Cuisine: Contemporary French
Price: £225 (tasting menu)
Michelin: 3 stars · 2026
Where: 9 Conduit Street, Mayfair

The most famous room here and the one where you pay hardest for the postcard. Most people come for the pink gallery and the egg-pod loos; the Lecture Room and Library upstairs is the serious restaurant, holding three stars in 2026 for Pierre Gagnaire's multi-plate French cooking, where a single course can arrive as five small dishes. That is either dazzling or exhausting, depending on your patience. The £225 tasting menu is real three-star cooking; it simply comes wrapped in more theatre than any other kitchen on this list. Not for anyone who wants the food to speak for itself, because at Sketch the spectacle is the point and you are paying for it.

Read the full Sketch, The Lecture Room and Library review ›

How to Pick the Right French Restaurant for Your Evening

Decide what the money is for. Every room on this list is excellent; the difference is where the bill goes. Bonheur and Alex Dilling put almost all of it on the plate. Ducasse, Darroze and Sketch put a meaningful share into the address, the ceremony and the chandelier. Neither is wrong. Just know which one you are buying before you book.

Lunch is the value loophole. Three of these kitchens that cost £250-plus at dinner serve an à la carte or set lunch for a fraction of it, with the same kitchen on the pass. If you want a three-star meal without a three-figure-per-head dinner, book lunch at The Connaught or Restaurant Gordon Ramsay.
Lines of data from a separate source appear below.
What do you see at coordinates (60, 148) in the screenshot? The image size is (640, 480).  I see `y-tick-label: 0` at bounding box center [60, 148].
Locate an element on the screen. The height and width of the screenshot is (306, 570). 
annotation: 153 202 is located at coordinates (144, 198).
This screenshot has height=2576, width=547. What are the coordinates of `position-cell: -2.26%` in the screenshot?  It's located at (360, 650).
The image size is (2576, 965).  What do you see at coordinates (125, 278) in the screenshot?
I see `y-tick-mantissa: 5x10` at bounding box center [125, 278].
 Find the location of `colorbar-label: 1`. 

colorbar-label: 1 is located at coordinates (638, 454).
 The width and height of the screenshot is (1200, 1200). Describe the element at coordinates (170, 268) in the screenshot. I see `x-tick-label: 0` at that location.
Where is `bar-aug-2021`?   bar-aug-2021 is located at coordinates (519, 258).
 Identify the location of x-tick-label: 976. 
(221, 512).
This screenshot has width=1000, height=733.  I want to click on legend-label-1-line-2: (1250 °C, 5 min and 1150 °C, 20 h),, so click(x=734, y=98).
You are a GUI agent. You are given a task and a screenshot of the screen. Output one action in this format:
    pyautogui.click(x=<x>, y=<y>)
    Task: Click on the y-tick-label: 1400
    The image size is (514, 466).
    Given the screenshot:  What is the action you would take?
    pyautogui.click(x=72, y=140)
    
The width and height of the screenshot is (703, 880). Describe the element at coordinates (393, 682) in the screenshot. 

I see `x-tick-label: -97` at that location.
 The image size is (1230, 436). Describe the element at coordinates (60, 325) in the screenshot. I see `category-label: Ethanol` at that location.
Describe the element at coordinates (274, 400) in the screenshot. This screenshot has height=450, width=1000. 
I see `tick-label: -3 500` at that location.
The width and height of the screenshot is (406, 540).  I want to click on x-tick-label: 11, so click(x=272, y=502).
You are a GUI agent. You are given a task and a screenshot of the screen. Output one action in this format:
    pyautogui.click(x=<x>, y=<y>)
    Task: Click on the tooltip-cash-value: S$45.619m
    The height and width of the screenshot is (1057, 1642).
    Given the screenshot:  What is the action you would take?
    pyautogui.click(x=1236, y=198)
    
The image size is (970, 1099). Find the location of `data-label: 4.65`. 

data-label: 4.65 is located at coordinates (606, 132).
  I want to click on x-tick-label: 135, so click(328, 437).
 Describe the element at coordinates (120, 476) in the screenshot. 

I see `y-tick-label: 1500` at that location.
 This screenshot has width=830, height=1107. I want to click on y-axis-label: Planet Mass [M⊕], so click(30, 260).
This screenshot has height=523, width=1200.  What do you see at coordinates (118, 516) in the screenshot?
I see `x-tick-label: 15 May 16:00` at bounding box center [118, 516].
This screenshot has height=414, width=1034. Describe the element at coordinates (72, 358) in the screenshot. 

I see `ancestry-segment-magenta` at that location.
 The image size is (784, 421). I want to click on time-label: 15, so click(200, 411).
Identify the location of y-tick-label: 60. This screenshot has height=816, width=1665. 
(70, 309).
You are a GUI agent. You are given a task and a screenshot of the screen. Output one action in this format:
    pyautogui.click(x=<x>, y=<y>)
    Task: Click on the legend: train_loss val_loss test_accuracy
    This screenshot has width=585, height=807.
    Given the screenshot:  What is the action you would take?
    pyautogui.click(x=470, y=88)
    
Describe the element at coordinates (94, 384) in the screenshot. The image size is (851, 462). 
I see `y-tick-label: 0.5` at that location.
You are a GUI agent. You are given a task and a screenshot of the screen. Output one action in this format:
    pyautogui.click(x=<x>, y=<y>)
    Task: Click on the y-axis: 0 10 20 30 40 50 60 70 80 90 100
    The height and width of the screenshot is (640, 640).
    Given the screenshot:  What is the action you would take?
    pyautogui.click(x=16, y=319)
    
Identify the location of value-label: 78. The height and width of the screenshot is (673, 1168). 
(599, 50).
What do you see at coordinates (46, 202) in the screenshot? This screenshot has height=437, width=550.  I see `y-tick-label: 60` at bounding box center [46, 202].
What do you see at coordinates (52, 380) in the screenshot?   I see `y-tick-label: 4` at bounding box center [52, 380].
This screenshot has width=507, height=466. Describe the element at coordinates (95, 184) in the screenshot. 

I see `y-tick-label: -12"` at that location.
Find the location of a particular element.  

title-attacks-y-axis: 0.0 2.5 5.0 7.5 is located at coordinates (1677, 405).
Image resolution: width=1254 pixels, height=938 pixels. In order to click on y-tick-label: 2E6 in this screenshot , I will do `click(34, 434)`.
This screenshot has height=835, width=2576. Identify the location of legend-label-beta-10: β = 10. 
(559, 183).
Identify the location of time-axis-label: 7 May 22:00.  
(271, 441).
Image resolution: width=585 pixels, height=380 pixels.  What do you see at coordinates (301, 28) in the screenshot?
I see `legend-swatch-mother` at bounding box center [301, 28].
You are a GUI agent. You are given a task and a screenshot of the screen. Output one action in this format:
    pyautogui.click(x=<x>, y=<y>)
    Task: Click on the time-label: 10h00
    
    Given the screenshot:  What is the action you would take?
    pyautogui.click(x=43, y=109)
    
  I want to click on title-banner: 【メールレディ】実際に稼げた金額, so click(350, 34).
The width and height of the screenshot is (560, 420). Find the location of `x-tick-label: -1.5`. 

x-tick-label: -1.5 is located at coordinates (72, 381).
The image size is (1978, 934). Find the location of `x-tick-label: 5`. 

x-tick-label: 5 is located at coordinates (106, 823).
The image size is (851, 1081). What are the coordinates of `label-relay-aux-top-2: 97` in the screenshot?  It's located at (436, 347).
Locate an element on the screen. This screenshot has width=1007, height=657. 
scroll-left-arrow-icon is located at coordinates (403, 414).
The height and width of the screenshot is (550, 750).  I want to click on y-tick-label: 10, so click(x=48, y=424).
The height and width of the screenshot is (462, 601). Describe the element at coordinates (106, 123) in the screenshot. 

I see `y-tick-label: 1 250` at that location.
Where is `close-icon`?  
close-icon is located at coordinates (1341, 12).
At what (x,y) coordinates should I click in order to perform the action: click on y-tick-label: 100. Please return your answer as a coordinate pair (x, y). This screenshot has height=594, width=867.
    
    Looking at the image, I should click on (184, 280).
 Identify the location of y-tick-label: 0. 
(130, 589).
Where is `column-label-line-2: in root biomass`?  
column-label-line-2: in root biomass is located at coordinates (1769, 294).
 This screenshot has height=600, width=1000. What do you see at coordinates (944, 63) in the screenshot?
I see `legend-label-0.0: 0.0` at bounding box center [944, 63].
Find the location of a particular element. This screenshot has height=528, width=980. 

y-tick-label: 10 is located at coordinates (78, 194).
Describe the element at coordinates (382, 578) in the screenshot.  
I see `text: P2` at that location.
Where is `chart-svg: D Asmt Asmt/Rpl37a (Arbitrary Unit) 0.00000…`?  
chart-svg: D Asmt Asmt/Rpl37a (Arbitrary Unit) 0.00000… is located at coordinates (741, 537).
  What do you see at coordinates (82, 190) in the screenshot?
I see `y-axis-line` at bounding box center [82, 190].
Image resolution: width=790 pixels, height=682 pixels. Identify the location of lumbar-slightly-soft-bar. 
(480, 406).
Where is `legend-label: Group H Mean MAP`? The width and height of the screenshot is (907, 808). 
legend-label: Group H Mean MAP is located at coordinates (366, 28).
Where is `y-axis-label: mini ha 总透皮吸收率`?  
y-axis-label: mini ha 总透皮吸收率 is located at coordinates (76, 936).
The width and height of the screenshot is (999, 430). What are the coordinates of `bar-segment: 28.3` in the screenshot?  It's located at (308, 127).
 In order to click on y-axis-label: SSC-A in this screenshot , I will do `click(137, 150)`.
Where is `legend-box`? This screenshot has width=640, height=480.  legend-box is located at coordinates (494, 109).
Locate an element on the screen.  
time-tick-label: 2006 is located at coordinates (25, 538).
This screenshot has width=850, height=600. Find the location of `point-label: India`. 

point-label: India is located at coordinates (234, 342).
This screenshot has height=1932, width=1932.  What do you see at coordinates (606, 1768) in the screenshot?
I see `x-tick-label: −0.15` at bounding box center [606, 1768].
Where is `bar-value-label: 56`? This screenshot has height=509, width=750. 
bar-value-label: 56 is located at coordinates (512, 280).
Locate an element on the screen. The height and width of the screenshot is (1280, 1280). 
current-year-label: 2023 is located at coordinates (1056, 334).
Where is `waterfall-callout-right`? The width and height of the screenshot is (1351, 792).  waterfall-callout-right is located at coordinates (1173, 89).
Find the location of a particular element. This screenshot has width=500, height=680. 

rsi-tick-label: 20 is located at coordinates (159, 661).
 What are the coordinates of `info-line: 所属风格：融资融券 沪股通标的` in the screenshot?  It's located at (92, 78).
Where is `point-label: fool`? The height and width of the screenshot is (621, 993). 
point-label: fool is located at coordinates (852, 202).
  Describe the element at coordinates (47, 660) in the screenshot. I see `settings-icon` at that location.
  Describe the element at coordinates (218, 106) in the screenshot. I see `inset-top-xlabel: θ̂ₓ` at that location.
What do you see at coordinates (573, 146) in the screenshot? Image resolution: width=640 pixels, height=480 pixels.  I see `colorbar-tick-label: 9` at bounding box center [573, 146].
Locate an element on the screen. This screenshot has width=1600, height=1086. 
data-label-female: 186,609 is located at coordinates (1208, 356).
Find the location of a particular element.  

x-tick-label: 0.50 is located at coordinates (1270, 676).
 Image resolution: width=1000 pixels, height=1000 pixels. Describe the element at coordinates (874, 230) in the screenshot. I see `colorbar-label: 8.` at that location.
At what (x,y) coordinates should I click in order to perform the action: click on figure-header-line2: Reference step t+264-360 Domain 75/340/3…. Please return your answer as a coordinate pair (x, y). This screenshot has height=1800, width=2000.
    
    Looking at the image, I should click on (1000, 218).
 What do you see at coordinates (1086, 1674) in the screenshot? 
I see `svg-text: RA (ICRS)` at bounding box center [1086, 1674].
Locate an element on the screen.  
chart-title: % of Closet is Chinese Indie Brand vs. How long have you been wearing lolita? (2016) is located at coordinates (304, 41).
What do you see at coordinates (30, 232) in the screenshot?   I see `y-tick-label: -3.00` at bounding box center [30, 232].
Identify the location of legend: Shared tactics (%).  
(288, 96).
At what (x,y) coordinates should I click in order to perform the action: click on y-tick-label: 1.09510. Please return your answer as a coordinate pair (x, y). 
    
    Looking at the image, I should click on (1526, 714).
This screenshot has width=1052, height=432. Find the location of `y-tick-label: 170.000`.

Book by the calendar, not the whim. The three-stars and Bonheur want two to four weeks' notice, and weekend dinner at Sketch or The Connaught wants more. Alex Dilling and Restaurant Gordon Ramsay release tables on a rolling window, so the trick is to book the morning the new dates drop rather than chase a sold-out Saturday.

Frequently Asked Questions

What is the best French restaurant in London in 2026?
On value-for-stars, our pick is Bonheur by Matt Abé in Mayfair: two Michelin stars three months after opening, with a five-course Journey menu at £195. If you want the full three-star treatment, Restaurant Gordon Ramsay, Hélène Darroze at The Connaught, Alain Ducasse at The Dorchester and Sketch's Lecture Room all hold three stars in the 2026 guide.
Which London French restaurant gives the best value?
Alex Dilling at Hotel Café Royal: a serious two-star kitchen of just 34 seats serving a seven-course menu at £195, less than a three-course à la carte at some of the three-star rooms nearby. Bonheur by Matt Abé matches it for ambition at the same price. The grand hotel dining rooms charge a premium for the address as much as the plate.
Did Claude Bosi at Bibendum close?
Yes. Claude Bosi at Bibendum stopped trading in August 2025 after a dispute with its landlords and was dropped from the 2026 Michelin Guide, which is why it no longer appears on this list. Bosi still holds two stars at Brooklands by Claude Bosi, the rooftop restaurant at The Peninsula London.
How far ahead should I book a French restaurant in London?
For the three-star rooms and Bonheur, book two to four weeks out; weekend dinner slots at Sketch and The Connaught can need longer. Alex Dilling and Restaurant Gordon Ramsay release tables on a rolling window, so set a reminder for the day they open. Lunch is far easier to get than dinner at every restaurant here.